In the past, I have referred to these models as observability 1.0 and observability 2.0. But companies built using the multiple pillars model have bristled at being referred to as 1.0 (understandably). Therefore, as I recently wrote elsewhere, I will refer to them as the “multiple pillars model” and the “unified or consolidated storage model, also called observability 2.0” moving forward.

Why bother differentiating? Because the cost drivers of the multiple pillars model and unified storage model are very different. It’s hard to compare their pricing models side by side.

Controlling costs under the multiple pillars model

When you are using a traditional platform that collects and stores every signal type in a separate location, your technical cost drivers are:

• How many different tools you use (this is your cost multiplier)
• Cardinality (how detailed your data is)
• Dimensionality (how rich the context is)

Your number one cost driver is the number of times you store data about every incoming request. Gartner tells us that their customers use on average 10-20 tools apiece, which means they have a cost multiplier of 10-20x. Their observability bill is going up 10-20x as fast as their business is growing! This alone explains so much of the exponential cost growth so many businesses have experienced over the past several years.

Metrics-heavy shops are used to blaming custom metrics for their cost spikes, and for good reason. The “solution” to these billing spikes is to delete or stop capturing any high-cardinality data.

Unfortunately, high-quality observability is a function of detail (cardinality) and context (dimensionality). This is a zero-sum game. More detail and context == better observability; less detail and context == worse observability. 

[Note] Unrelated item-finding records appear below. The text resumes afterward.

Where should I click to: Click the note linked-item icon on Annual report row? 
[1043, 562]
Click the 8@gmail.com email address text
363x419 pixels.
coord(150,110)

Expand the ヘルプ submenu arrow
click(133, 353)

The original sin of the multiple pillars model is that two of the primary drivers of cost are the very things that make observability valuable. Leaning on these levers to rein in costs cannot help but result in materially worse observability.

Controlling costs under the unified storage model

When you are using a platform with a unified, consolidated storage model (also known as observability 2.0), your cost drivers look very different. Your bill increases in line with:

• Traffic volume
• Instrumentation density

Instrumentation density is partly a function of architecture (a system with hundreds of microservices is going to generate a lot more spans than a monolith will) and partly a function of engineering intent.

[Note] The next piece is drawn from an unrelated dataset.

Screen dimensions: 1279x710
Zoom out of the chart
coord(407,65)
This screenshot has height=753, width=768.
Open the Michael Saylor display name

Areas that you need to understand on a more granular level will generate more instrumentation. This might be because they are revenue-generating, or under active development, or because they have been a source of fragility or problems in your stack.

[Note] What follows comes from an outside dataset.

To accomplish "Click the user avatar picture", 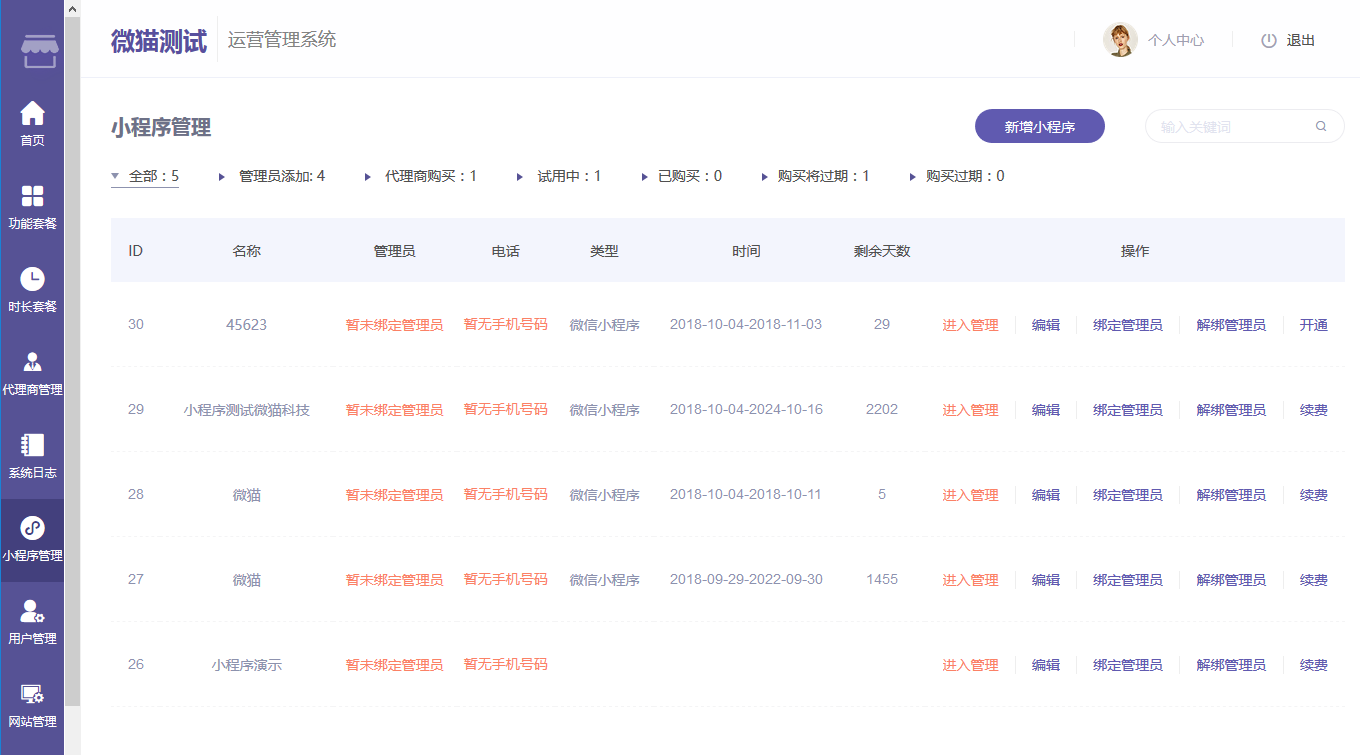I will tap(1120, 40).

Your primary levers for controlling these cost drivers are consequently:

• Sampling
• Aligning instrumentation density with business value
• Some amount of filtering/aggregation, which I will sum up as “instrumenting with intent”

Modern sampling is a precision power tool—nothing like the blunt force trauma you may remember from decades past. The workhorse of most modern sampling strategies is tail-based sampling, where you don’t make a decision about whether to keep the event or not until after the request is complete. This allows you to retain all slow requests, errors, and outliers. Tuning sampling rules is, of course, a skill set in its own right, and getting the settings wrong can be costly.

It is a simplification, but not an unreasonable one, to say that under the three pillars model you throw away the most important data (context, cardinality) to control costs, and with observability 2.0, you throw away the least important data (instrumentation around health checks, non customer-facing services) to control costs.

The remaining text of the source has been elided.